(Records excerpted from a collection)
-----
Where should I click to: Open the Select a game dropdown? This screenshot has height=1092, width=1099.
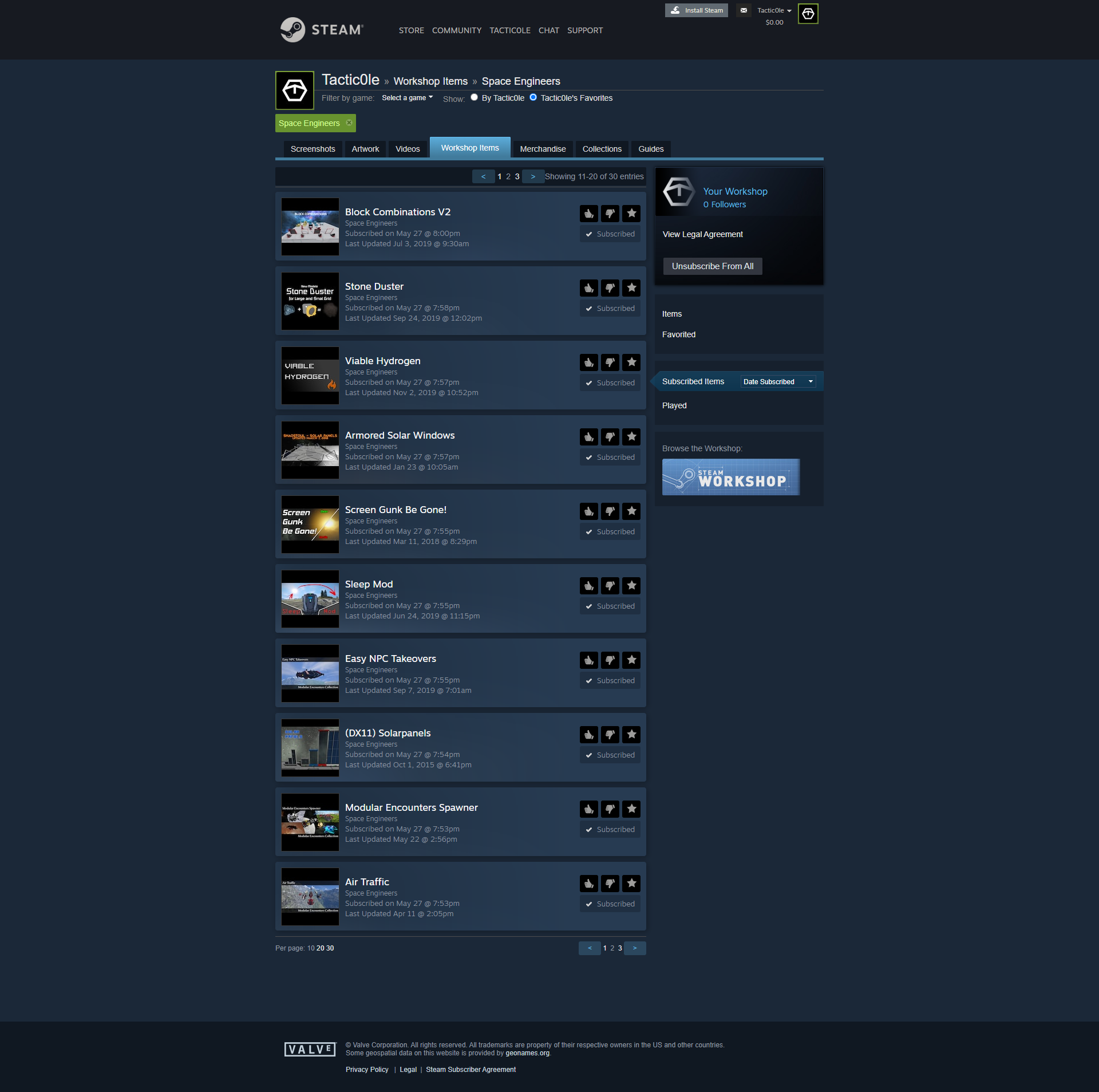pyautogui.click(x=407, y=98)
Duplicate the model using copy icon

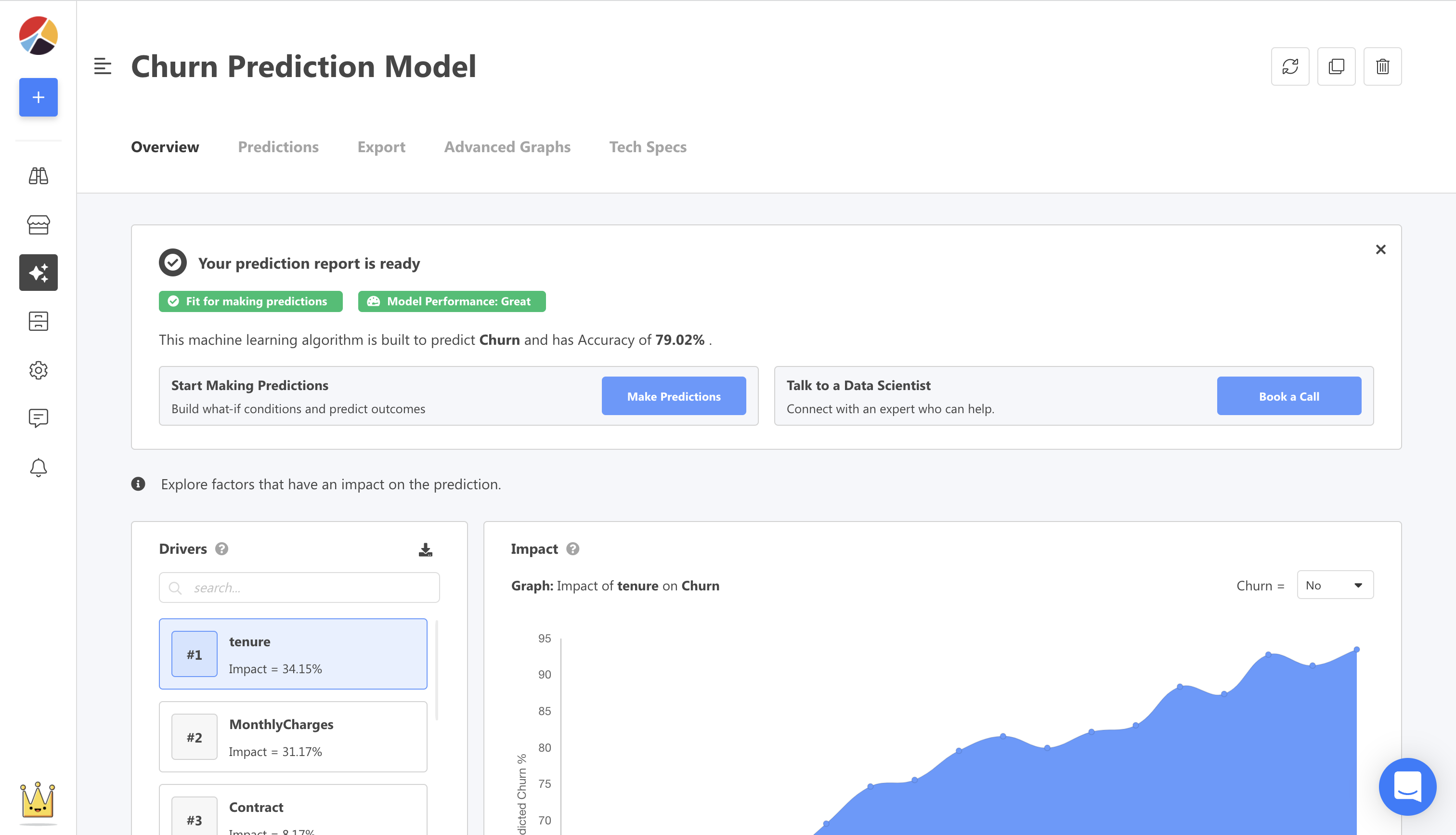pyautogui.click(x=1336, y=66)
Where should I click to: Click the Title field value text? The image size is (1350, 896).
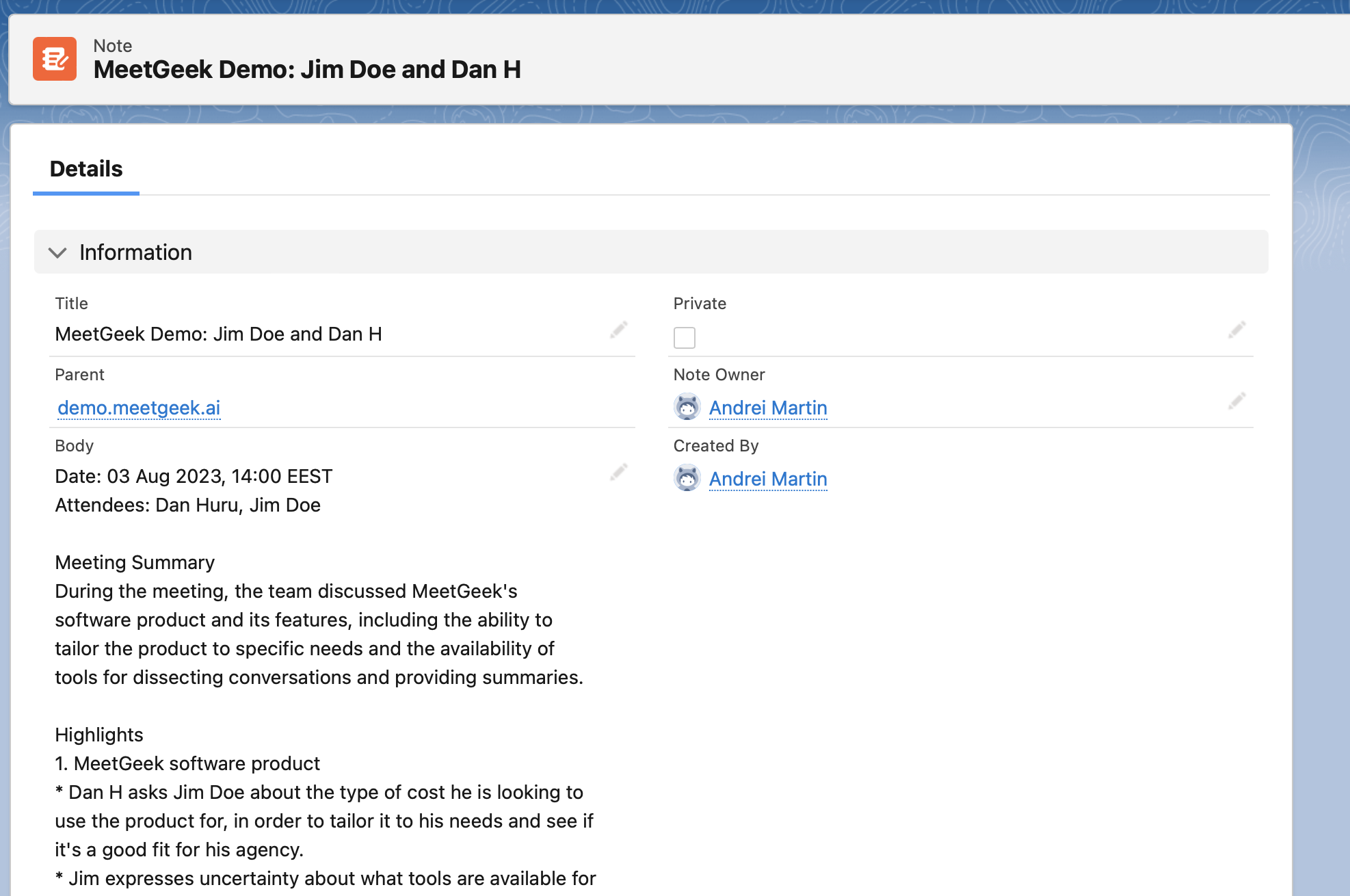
-----
Brief » Copy all the entries above exactly as they stand, except for the pictures.

Written response »
Where should I click to: Open the Select a game dropdown? This screenshot has height=1092, width=1099.
pyautogui.click(x=407, y=98)
Duplicate the model using copy icon

pyautogui.click(x=1336, y=66)
Where should I click to: Click the Title field value text? The image size is (1350, 896).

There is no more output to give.